--- Data under study Enclosed Below ---

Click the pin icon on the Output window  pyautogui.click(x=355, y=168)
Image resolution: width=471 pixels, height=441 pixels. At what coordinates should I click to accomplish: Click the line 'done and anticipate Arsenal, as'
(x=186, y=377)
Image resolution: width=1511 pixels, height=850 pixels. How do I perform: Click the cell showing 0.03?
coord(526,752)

--- End of Enclosed Data under study ---
--- Data under study Enclosed Below ---

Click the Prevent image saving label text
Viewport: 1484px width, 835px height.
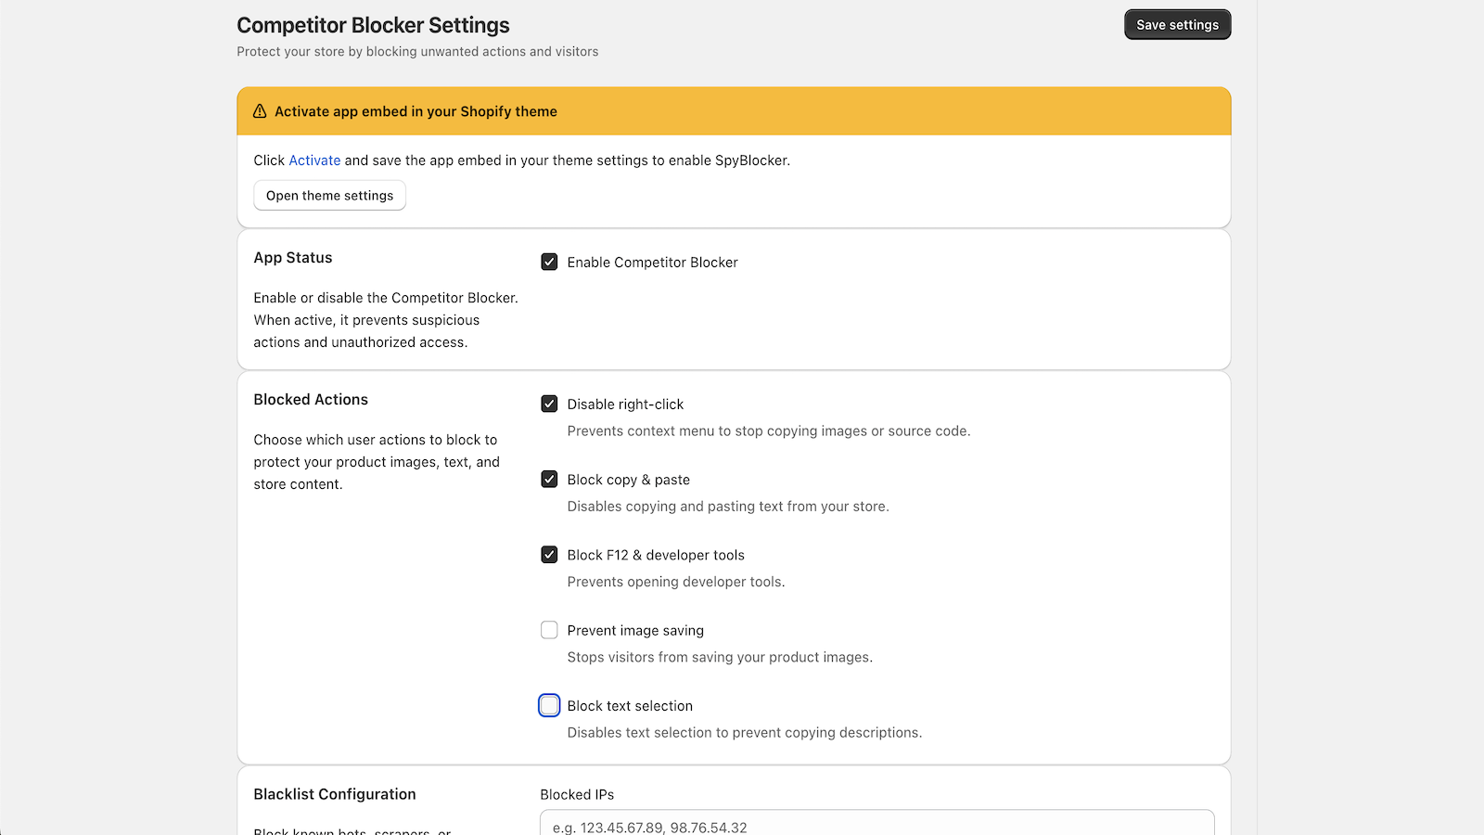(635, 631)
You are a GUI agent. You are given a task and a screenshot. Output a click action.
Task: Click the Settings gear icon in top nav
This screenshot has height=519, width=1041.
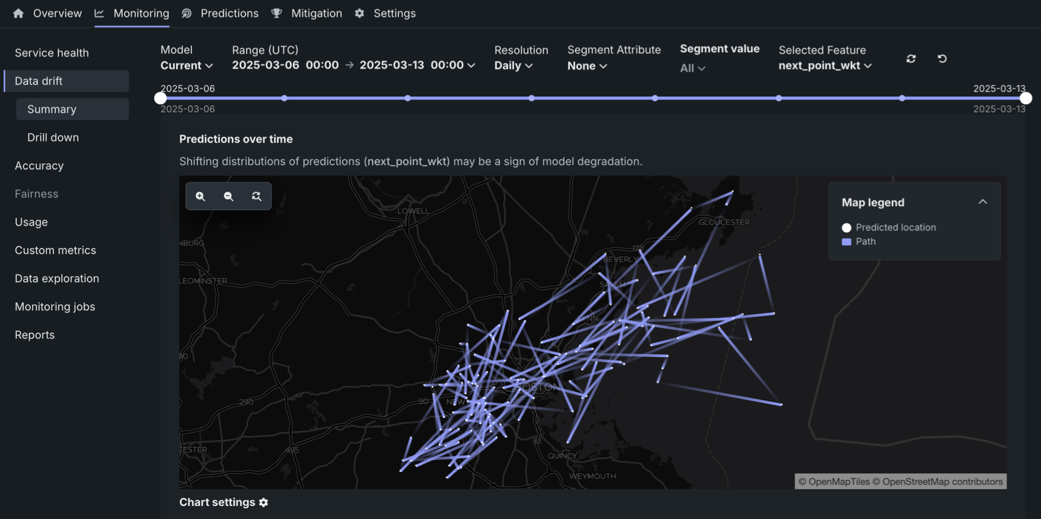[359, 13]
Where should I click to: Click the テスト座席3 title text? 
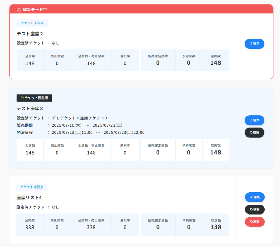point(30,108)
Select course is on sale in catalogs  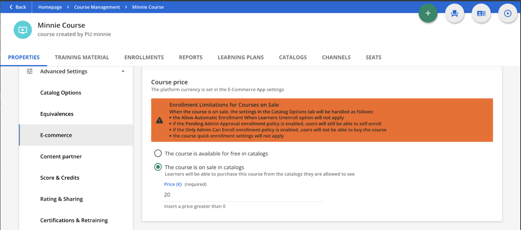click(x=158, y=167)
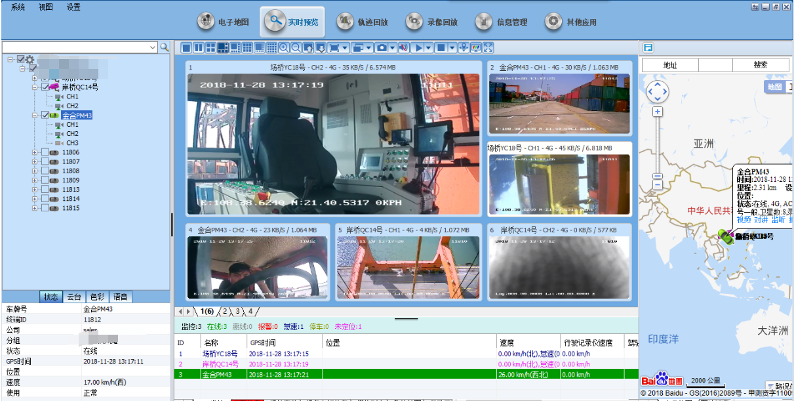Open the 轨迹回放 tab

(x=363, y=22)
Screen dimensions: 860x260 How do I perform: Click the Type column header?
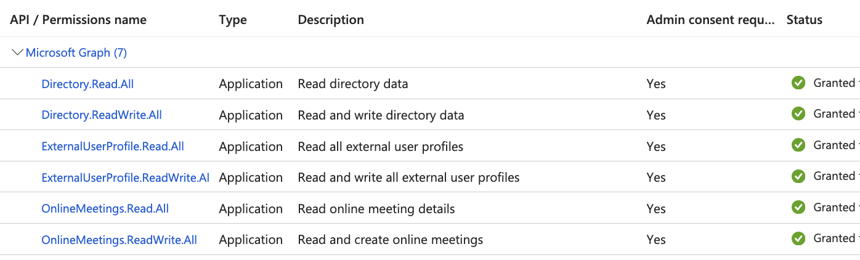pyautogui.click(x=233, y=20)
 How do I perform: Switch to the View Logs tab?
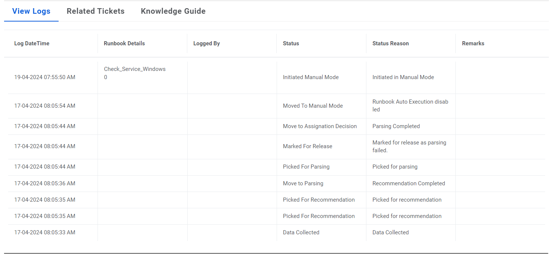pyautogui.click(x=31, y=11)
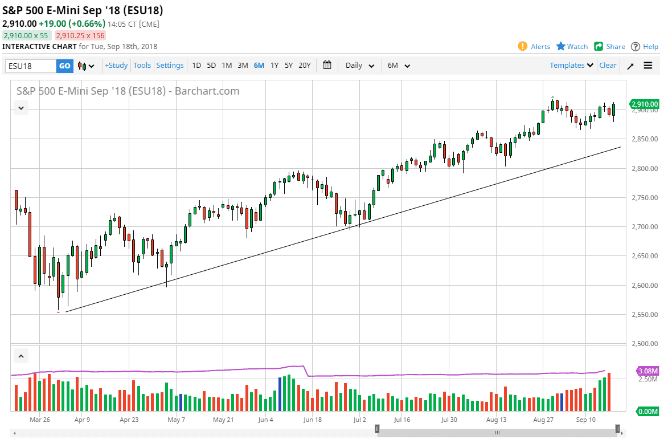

--- End of Enclosed Data under study ---

Look through the records and gather each line with the word "Output".

Click the pin icon on the Output window  pyautogui.click(x=355, y=168)
You are a GUI agent. You are given a task and a screenshot. Output a click action.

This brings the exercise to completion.